N Brown’s new equity raise will be structured as a placing and open offer at a price of 57p per share and be fully underwritten by current majority shareholder Lord Alliance, who has a 45% stake in the business.

The capital raise comes alongside N Brown’s intention to move its listing from the main market to the junior AIM exchange.

Funds raised will be used “to strengthen the balance sheet and allow targeted investments to accelerate delivery of growth strategy to capitalise on the structural tailwinds in the group’s markets”.

Alongside its equity fundraising, N Brown reported a 29% decline in adjusted profit before tax to £23m and a 18% fall in group revenue to £357m.

The retail group’s sales declined 29% in its first quarter, with the rate of decline stemming to 12% in the second quarter. N Brown launched a homewares division called Home Essentials in April, which has resulted in the group’s home and gift sales rising 25% year on year.

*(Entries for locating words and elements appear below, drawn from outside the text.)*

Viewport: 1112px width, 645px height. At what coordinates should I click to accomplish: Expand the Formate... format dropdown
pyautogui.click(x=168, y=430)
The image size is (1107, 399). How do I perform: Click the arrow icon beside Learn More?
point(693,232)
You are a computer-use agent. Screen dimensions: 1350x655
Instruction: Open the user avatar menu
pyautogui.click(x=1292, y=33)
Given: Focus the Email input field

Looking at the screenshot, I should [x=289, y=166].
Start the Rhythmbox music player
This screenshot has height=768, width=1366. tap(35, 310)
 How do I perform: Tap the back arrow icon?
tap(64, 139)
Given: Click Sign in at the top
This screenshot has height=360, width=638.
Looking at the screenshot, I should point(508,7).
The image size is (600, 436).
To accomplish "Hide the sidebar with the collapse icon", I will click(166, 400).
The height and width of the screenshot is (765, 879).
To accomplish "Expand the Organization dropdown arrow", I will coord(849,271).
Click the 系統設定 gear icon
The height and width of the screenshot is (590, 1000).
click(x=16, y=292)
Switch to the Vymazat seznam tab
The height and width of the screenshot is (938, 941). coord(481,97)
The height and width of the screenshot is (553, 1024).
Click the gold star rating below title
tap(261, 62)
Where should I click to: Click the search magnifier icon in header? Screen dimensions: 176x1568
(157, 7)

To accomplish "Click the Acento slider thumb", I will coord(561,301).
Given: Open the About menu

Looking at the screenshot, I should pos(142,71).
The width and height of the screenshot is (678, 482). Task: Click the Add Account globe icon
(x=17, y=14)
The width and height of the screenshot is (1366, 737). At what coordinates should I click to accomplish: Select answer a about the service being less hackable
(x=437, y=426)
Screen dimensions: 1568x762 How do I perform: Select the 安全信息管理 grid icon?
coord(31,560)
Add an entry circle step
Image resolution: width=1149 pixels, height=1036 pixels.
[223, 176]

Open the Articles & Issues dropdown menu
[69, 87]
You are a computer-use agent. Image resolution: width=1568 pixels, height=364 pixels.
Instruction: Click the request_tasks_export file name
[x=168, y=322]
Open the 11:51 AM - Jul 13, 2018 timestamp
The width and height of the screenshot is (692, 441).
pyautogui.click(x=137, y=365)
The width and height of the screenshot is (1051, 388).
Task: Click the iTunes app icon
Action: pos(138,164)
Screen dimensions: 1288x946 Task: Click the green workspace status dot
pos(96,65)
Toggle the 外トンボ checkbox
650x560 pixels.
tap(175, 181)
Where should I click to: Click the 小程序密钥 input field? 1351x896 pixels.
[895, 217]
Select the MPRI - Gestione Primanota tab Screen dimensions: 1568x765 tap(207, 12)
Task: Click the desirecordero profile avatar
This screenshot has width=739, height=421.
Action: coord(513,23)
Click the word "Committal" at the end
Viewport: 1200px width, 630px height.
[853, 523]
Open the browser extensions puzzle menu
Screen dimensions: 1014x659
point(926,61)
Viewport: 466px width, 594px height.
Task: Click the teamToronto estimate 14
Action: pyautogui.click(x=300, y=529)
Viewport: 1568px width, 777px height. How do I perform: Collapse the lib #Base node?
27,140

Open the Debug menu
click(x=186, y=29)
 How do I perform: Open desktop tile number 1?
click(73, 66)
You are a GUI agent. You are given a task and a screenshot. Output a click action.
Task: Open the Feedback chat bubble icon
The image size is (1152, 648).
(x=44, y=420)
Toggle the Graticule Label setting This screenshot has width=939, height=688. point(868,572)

Chief executive Steve Johnson said: “Our core, streamlined fashion brand proposition, supported by ever-more sophisticated digital capabilities, has driven a recovery in product sales since the initial impact of the pandemic.

“This has been supported by a strong uplift in home and gift sales following the launch of our new Home Essentials brand, with customers looking to improve their homes amid the UK restrictions. We also continue to support customers wishing to use our flexible credit solutions.

“Having restructured the business and transitioned to more than 90% of revenues from digital, we now see a clear opportunity to capitalise on various industry drivers, not least the increasing trend towards online retail, and further improve our customer proposition.

“Today’s separately announced proposed capital raise will give us the firepower to invest further in our digital capabilities and accelerate our growth strategy, whilst significantly strengthening the Group’s balance sheet to provide us with ongoing flexibility and a strong platform from which to deliver attractive returns for all of our shareholders.”